Cail, I'm not insulting your beliefs when I say that the concept of god is irrational and superstitious. It's merely the meaning of the concept. If there is no possible explanation for where God came from, then it's irrational. Things that are inexplicable in principle are so because they defy reason. And since there can also never be any objective proof, such belief is also superstition. That's what you call things that people believe without explanation or evidence. The same goes for any other supernatural being, whether it's fairies or leprechauns. Why would yours be exempt? If you can give me a reason, you wouldn't have to waste time on insulting characterizations of me. You could make me look silly by proving me wrong, instead.
These definitions aren't arbitrary. You'd apply them just as quickly to other people's beliefs in supernatural entities, wouldn't you? Zeus? Apollo? Vampires? Everyone can recognize superstition and irrationality in other people's beliefs, and those terms aren't arbitrary then. So why does it suddenly become "arbitrary" when used exactly the same way for your preferred supernatural entity? In terms of evidence and explicability, vampires are more likely and reasonable than God! At least we could attempt to explain it in principle, if it occurred, since it's just a human with a few properties that seem magical. You can't do that for an infinite being beyond the physical universe.
Cail wrote:Zarathustra wrote:I'm also sure of one more thing: beliefs which can't be challenged, corrected, and discarded allow for no possibility of progress or greater knowledge.
And this is just flat-out horseshit.
I'm genuinely puzzled by this one. All I'm saying is that dogma impedes the production of new knowledge. That's controversial?
Cail wrote:No, you're just as devoted to your dogma and dismissive of other people's beliefs as he was.

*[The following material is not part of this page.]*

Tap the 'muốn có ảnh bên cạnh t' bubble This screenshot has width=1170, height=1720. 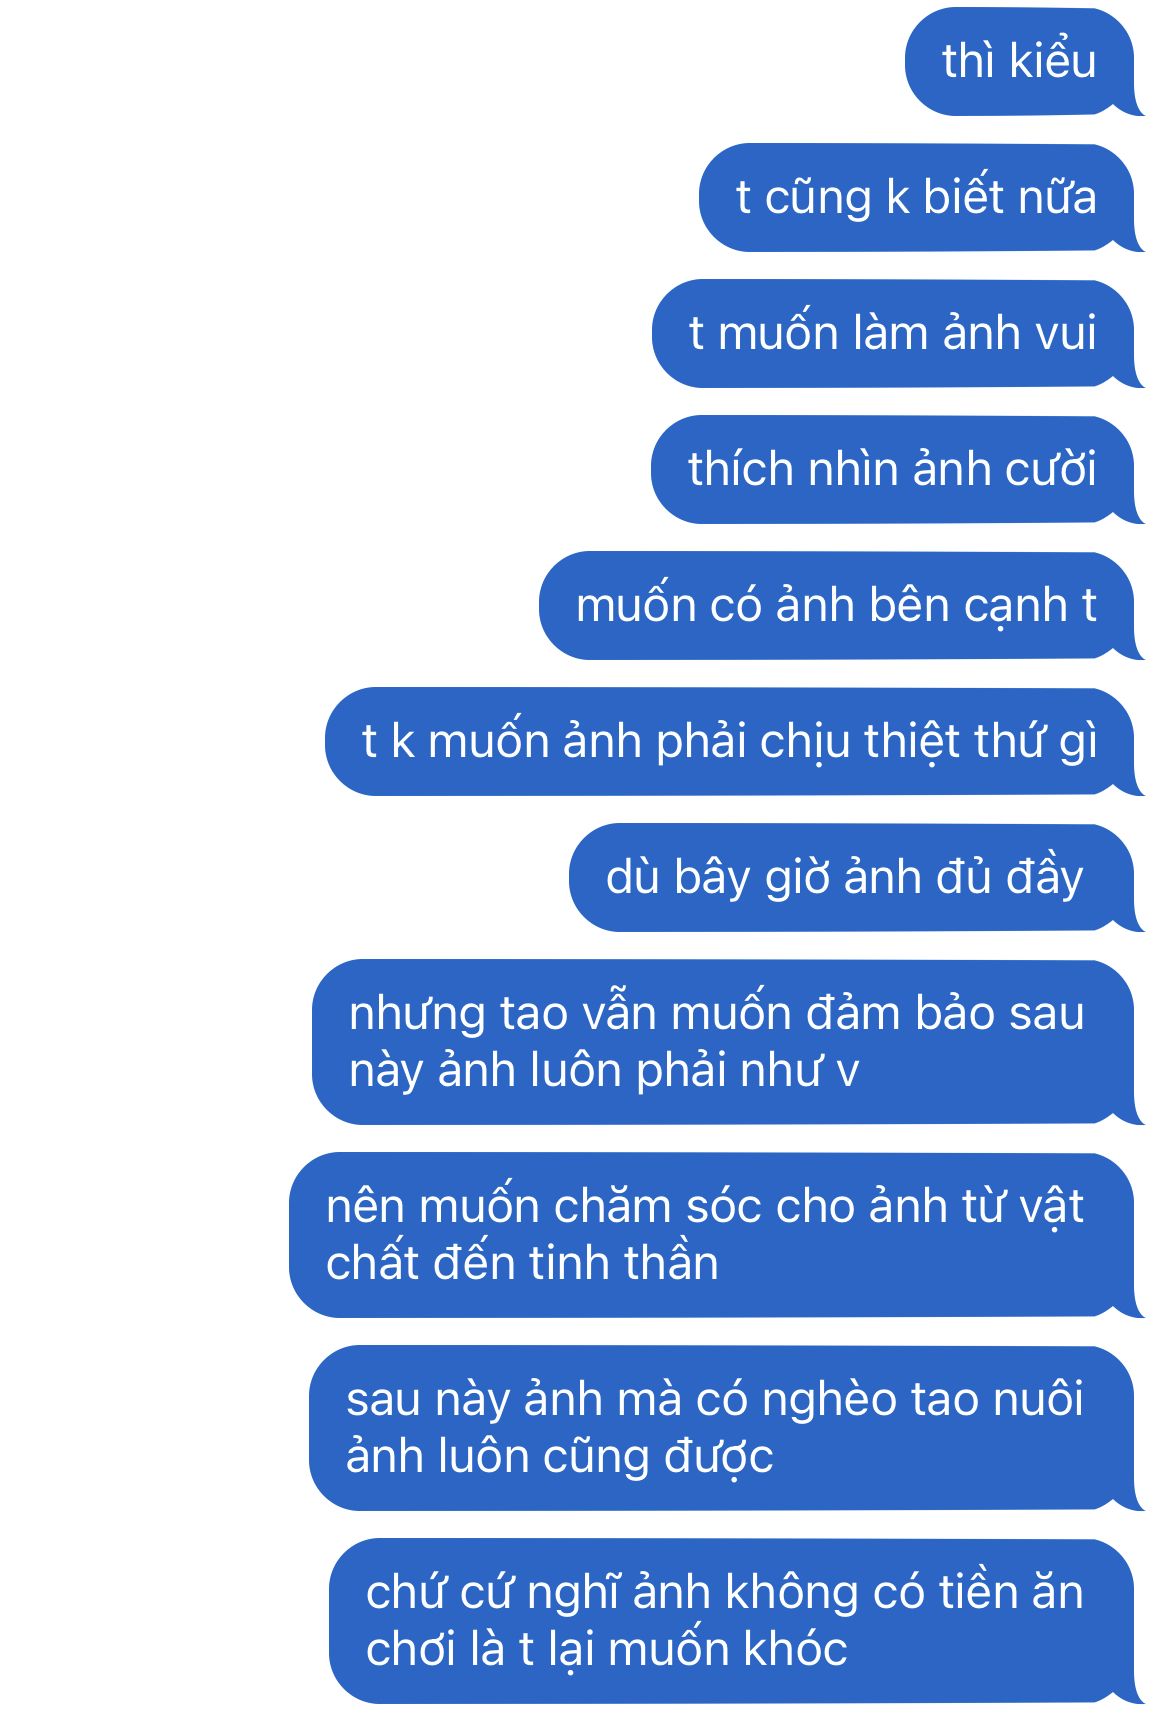(x=838, y=605)
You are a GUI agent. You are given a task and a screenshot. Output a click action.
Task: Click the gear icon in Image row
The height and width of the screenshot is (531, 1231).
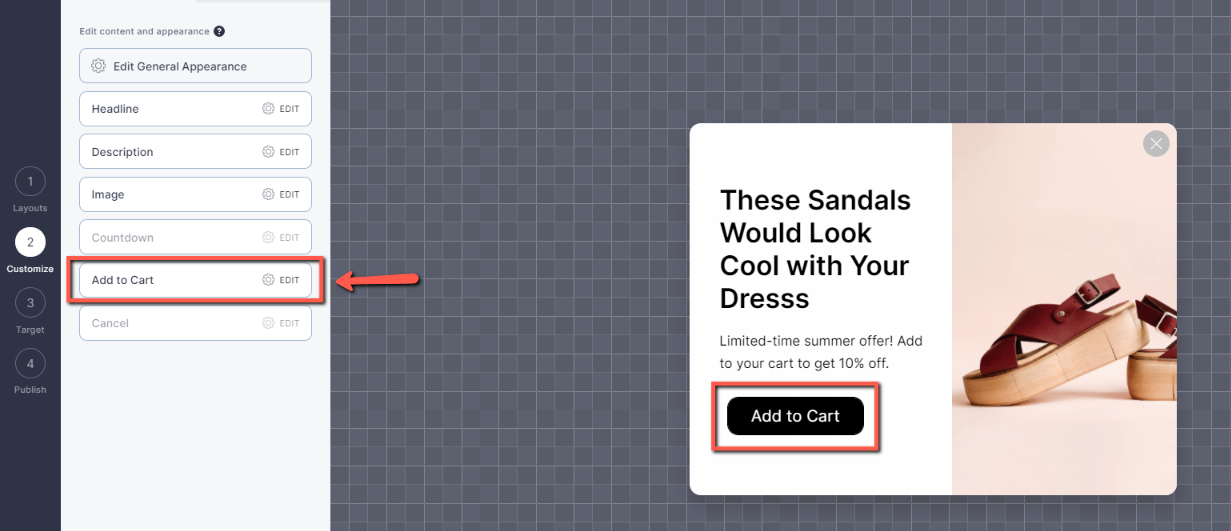[x=268, y=195]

I don't have a dogma, I have a methodology. I'm not dismissive (see "flat-out horseshit" above for an example of that), I'm merely confident of my reasoning.
I don't understand the desire to describe atheism as a dogma. Is it a dogma to think fairies etc. aren't real? Is that dismissive? No, it's rational. You're just as much an atheist as I am for every other god ever invented ... except one. Our attitudes for Zeus, Apollo, and all the others are identical. Does that make you a snarky know-it-all, too, when it comes to all those other gods? We have the same attitude and position for those gods. The only difference is that I go one step more than you and apply it to one more name on the list of gods. But that one step makes me dogmatic and dismissive? No. It just makes me consistent. I treat all gods equally. You, on the other hand, make one exception ... an exception that, as far as I can tell, is arbitrary (unless you can specify the difference between your god and the rest on the list).
Cybrweez wrote:
Logic is a human made invention. Therefore, like everything, we can't really know what's logical. Sorry everyone.

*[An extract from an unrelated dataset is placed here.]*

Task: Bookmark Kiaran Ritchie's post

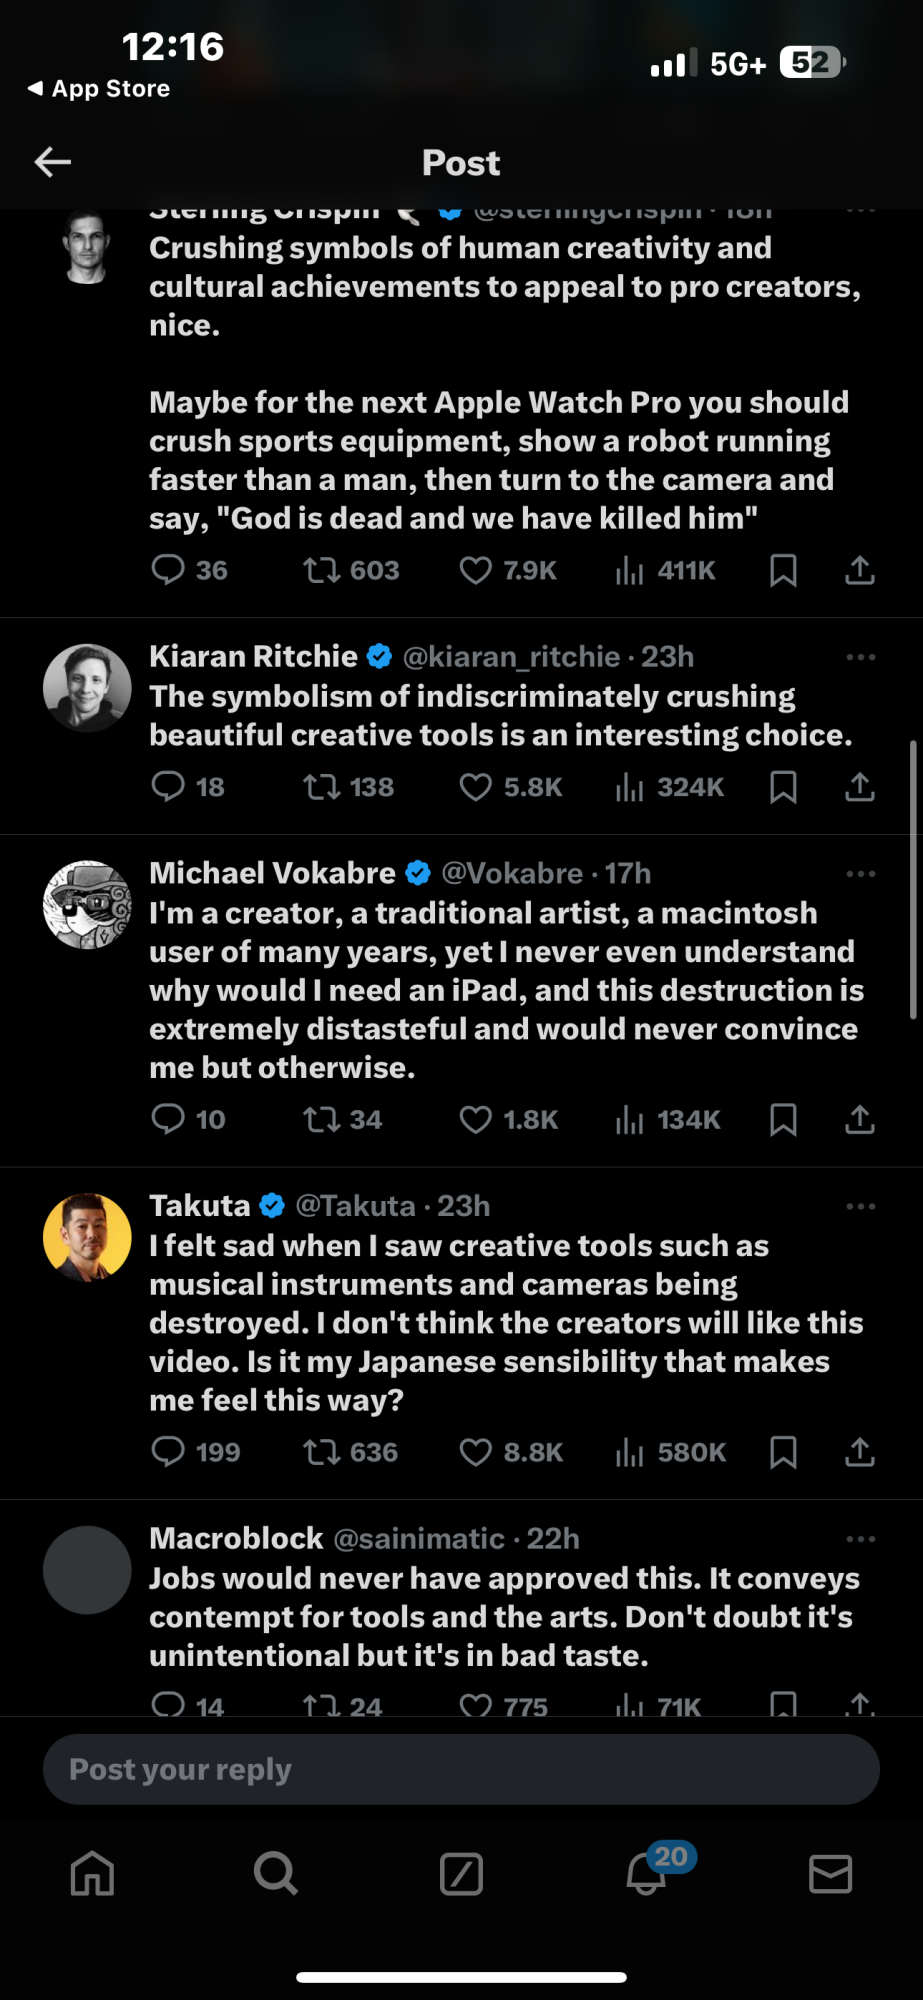Action: (783, 787)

Or rather, what's logical for you may not be for someone else.
But you're attempting to use logic in making your point! [e.g. "therefore"] It does not follow that just because something is a human invention we therefore can't really know that category of somethings. Hammers are human inventions. Does that mean we can't know what hammers are? It seems like the things we invent would be some of the most knowable things out there [ignoring Godel for the moment].
I'm not talking about logic. I'm talking about "reasonable" and "rational" in the sense of
things we can explain, things that are explicable. For example, "Zeus carries the sun under the world in his chariot every night" is a bad--irrational--explanation of sunrises. "The earth is a planet that revolves on its own axis" is a rational explanation. We could go into the details about what makes these examples rational/irrational, but hopefully we all see the difference immediately.
Beliefs which make it more likely to accept explanations of the "chariot-of-the-gods" type hurt humanity by removing them a step from reality. Denying the difference between explanations which bring us
closer to reality and those that move us
away from reality, end up moving us away from reality. There are many more ways to be ignorant than to be knowledgeable, since good explanations are hard to discover and hard to vary. Denying the difference will usually lead to only more ignorance.
Joe Biden … putting the Dem in dementia since (at least) 2020.